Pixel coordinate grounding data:
<<<<
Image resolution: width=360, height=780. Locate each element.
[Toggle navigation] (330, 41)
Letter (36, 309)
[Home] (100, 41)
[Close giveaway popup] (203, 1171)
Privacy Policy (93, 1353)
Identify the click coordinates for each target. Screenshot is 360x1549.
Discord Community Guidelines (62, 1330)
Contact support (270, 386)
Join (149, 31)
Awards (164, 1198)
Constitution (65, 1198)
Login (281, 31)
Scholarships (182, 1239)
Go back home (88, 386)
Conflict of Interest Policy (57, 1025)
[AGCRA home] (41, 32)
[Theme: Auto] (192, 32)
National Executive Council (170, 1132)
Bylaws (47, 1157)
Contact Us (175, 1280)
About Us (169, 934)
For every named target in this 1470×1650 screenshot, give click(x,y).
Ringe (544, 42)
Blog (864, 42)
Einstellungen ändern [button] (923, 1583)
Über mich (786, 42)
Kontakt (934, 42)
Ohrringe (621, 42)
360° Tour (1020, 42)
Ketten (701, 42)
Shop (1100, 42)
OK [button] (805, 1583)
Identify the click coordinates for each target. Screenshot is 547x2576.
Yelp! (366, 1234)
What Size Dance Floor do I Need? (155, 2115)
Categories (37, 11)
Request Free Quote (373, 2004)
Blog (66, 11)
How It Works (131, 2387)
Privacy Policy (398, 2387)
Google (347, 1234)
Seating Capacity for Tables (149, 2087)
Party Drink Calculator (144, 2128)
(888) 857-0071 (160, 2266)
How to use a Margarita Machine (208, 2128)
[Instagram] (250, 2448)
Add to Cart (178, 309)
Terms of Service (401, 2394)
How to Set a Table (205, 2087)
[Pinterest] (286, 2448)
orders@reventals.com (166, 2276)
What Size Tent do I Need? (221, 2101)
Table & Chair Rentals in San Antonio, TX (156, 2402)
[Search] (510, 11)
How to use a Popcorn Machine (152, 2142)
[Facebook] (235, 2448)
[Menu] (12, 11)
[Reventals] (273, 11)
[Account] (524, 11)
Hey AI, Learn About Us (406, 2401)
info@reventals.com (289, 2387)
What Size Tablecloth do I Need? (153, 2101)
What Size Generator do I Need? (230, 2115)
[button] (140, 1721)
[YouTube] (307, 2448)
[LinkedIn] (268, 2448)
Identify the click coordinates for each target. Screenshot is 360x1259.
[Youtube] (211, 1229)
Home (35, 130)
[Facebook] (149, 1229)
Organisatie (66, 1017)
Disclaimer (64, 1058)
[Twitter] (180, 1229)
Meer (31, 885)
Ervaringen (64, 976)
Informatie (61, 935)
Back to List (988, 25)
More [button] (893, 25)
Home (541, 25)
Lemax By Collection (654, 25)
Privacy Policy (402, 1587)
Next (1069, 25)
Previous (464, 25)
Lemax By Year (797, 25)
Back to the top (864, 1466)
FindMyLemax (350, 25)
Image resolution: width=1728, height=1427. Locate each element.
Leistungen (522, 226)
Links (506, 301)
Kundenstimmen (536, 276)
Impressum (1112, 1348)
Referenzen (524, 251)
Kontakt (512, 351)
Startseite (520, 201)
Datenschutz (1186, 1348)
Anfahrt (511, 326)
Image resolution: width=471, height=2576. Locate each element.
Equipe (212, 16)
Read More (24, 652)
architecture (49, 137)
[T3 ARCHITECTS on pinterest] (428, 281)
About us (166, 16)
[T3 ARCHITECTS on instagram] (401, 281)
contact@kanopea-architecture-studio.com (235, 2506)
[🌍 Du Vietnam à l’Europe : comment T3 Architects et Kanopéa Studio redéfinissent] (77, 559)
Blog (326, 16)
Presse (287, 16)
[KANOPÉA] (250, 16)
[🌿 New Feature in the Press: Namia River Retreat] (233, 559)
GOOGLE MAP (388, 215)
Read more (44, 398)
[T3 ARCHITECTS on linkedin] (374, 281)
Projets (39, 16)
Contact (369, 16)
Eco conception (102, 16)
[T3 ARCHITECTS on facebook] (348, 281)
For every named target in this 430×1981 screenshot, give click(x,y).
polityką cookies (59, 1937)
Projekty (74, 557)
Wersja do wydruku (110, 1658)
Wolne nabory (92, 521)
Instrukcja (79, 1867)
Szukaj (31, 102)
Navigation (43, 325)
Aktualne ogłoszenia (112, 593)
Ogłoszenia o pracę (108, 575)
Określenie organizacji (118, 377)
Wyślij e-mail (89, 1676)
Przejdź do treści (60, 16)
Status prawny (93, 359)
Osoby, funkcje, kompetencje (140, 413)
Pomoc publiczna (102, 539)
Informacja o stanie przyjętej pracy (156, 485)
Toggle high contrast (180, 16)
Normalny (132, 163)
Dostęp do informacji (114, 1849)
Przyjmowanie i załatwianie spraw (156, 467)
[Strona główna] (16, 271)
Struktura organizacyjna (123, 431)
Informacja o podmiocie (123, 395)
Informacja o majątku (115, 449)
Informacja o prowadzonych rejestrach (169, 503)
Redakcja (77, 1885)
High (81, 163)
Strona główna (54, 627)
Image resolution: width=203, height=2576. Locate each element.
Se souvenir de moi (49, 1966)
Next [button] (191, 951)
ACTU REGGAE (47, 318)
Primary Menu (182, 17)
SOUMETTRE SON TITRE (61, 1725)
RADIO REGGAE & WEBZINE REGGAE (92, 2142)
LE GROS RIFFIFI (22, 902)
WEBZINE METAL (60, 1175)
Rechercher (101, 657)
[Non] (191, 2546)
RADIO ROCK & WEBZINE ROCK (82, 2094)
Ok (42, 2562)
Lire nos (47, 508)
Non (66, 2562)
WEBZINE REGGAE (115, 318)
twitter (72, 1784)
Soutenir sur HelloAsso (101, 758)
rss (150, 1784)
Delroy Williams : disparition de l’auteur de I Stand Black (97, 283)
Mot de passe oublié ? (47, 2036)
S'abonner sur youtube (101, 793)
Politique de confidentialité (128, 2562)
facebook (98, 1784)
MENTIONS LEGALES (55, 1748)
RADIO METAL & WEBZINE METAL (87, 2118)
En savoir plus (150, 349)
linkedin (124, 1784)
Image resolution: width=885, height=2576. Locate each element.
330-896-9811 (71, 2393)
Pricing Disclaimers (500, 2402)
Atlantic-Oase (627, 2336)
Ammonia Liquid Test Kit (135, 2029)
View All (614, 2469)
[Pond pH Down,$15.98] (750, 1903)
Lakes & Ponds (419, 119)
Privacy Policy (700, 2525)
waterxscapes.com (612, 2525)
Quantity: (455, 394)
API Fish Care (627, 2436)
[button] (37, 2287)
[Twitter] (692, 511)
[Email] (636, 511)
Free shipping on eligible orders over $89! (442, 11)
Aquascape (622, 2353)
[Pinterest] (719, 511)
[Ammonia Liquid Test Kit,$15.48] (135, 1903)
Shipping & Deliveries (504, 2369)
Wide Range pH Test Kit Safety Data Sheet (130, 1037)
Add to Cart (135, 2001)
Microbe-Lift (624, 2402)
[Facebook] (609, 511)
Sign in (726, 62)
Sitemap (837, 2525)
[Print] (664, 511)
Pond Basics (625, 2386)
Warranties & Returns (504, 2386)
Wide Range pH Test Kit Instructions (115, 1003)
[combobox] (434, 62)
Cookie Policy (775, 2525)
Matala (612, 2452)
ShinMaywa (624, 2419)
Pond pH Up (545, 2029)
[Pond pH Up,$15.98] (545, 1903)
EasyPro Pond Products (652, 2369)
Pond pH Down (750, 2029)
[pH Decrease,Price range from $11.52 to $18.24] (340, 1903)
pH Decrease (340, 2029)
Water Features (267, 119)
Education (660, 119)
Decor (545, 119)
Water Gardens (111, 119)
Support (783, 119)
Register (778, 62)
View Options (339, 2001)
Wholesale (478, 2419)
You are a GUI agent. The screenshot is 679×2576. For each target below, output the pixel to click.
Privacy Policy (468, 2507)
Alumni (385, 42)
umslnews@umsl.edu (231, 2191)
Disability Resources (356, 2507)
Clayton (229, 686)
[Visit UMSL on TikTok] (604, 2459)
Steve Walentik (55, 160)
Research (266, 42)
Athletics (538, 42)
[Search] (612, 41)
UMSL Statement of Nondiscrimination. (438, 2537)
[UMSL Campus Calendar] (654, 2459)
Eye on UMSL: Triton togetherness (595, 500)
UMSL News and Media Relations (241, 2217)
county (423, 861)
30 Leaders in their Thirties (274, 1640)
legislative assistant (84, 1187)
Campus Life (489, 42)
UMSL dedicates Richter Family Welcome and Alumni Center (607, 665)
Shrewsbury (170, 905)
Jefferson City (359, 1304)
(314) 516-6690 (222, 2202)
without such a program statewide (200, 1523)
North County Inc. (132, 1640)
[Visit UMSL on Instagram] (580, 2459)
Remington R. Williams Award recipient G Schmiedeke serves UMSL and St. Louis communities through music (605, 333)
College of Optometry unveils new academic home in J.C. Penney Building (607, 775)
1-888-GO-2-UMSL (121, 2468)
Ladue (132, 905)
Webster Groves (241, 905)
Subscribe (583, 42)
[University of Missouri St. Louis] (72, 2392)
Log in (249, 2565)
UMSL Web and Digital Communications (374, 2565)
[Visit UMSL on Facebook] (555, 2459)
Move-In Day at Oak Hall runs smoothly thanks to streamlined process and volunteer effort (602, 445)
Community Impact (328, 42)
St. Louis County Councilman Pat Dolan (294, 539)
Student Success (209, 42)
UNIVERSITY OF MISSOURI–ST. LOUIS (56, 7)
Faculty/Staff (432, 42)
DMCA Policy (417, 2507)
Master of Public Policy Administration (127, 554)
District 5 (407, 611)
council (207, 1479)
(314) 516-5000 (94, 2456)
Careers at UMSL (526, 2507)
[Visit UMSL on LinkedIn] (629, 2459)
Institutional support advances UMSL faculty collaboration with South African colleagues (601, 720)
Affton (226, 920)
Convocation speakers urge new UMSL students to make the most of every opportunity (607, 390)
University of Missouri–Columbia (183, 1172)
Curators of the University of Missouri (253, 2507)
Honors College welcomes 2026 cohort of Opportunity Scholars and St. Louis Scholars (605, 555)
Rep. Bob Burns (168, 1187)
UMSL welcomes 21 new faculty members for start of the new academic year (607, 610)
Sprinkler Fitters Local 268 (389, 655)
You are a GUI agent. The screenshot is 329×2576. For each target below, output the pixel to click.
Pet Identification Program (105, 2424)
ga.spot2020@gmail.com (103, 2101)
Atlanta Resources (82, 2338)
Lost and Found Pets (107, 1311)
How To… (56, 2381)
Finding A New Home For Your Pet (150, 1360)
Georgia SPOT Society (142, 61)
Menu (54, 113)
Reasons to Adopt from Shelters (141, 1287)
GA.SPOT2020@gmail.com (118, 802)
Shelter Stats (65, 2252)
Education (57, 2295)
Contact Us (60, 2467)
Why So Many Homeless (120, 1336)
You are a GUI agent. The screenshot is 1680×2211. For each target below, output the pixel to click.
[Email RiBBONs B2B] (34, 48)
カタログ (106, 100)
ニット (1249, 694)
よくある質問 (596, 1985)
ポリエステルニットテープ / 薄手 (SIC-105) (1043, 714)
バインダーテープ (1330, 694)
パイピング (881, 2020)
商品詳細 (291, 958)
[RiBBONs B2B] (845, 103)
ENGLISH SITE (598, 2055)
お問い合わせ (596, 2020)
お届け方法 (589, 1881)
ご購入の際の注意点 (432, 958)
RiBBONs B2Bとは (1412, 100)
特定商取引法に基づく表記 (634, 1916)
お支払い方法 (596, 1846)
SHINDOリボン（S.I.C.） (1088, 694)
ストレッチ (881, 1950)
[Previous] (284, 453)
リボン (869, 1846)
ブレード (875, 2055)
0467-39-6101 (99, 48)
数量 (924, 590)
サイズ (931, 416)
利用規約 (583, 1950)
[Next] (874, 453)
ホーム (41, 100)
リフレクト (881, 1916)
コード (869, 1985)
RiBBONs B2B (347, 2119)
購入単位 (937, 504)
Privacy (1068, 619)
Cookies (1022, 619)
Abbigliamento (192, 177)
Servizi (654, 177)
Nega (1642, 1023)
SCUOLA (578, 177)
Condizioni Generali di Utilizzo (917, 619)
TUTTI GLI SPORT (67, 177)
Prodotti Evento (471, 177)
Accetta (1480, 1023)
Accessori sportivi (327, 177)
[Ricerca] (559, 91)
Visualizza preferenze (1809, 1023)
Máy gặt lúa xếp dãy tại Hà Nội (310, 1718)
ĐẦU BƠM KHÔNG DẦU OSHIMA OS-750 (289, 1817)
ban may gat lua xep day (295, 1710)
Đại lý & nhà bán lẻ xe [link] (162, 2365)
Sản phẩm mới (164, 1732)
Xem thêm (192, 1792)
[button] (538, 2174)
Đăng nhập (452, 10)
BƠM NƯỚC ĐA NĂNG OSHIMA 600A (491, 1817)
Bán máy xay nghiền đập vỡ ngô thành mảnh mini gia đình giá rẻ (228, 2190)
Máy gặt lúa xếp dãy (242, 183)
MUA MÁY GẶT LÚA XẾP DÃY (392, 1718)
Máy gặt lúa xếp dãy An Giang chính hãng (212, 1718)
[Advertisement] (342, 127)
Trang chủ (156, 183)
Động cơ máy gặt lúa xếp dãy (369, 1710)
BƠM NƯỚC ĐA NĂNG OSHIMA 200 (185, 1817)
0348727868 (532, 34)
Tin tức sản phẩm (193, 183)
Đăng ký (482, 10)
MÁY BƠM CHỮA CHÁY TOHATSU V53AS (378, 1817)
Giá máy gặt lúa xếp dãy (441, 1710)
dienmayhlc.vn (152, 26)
>>>>
ASSIGNMENT
Retype the portion of the data above that starts on the line with "[Email RiBBONs B2B] (34, 48)" and finishes on the line with "MUA MÁY GẶT LÚA XẾP DÃY (392, 1718)", including both of those lines.

TASK ANSWER
[Email RiBBONs B2B] (34, 48)
カタログ (106, 100)
ニット (1249, 694)
よくある質問 (596, 1985)
ポリエステルニットテープ / 薄手 (SIC-105) (1043, 714)
バインダーテープ (1330, 694)
パイピング (881, 2020)
商品詳細 (291, 958)
[RiBBONs B2B] (845, 103)
ENGLISH SITE (598, 2055)
お問い合わせ (596, 2020)
お届け方法 (589, 1881)
ご購入の際の注意点 (432, 958)
RiBBONs B2Bとは (1412, 100)
特定商取引法に基づく表記 (634, 1916)
お支払い方法 (596, 1846)
SHINDOリボン（S.I.C.） (1088, 694)
ストレッチ (881, 1950)
[Previous] (284, 453)
リボン (869, 1846)
ブレード (875, 2055)
0467-39-6101 (99, 48)
数量 (924, 590)
サイズ (931, 416)
利用規約 (583, 1950)
[Next] (874, 453)
ホーム (41, 100)
リフレクト (881, 1916)
コード (869, 1985)
RiBBONs B2B (347, 2119)
購入単位 (937, 504)
Privacy (1068, 619)
Cookies (1022, 619)
Abbigliamento (192, 177)
Servizi (654, 177)
Nega (1642, 1023)
SCUOLA (578, 177)
Condizioni Generali di Utilizzo (917, 619)
TUTTI GLI SPORT (67, 177)
Prodotti Evento (471, 177)
Accetta (1480, 1023)
Accessori sportivi (327, 177)
[Ricerca] (559, 91)
Visualizza preferenze (1809, 1023)
Máy gặt lúa xếp dãy tại Hà Nội (310, 1718)
ĐẦU BƠM KHÔNG DẦU OSHIMA OS-750 (289, 1817)
ban may gat lua xep day (295, 1710)
Đại lý & nhà bán lẻ xe [link] (162, 2365)
Sản phẩm mới (164, 1732)
Xem thêm (192, 1792)
[button] (538, 2174)
Đăng nhập (452, 10)
BƠM NƯỚC ĐA NĂNG OSHIMA 600A (491, 1817)
Bán máy xay nghiền đập vỡ ngô thành mảnh mini gia đình giá rẻ (228, 2190)
Máy gặt lúa xếp dãy (242, 183)
MUA MÁY GẶT LÚA XẾP DÃY (392, 1718)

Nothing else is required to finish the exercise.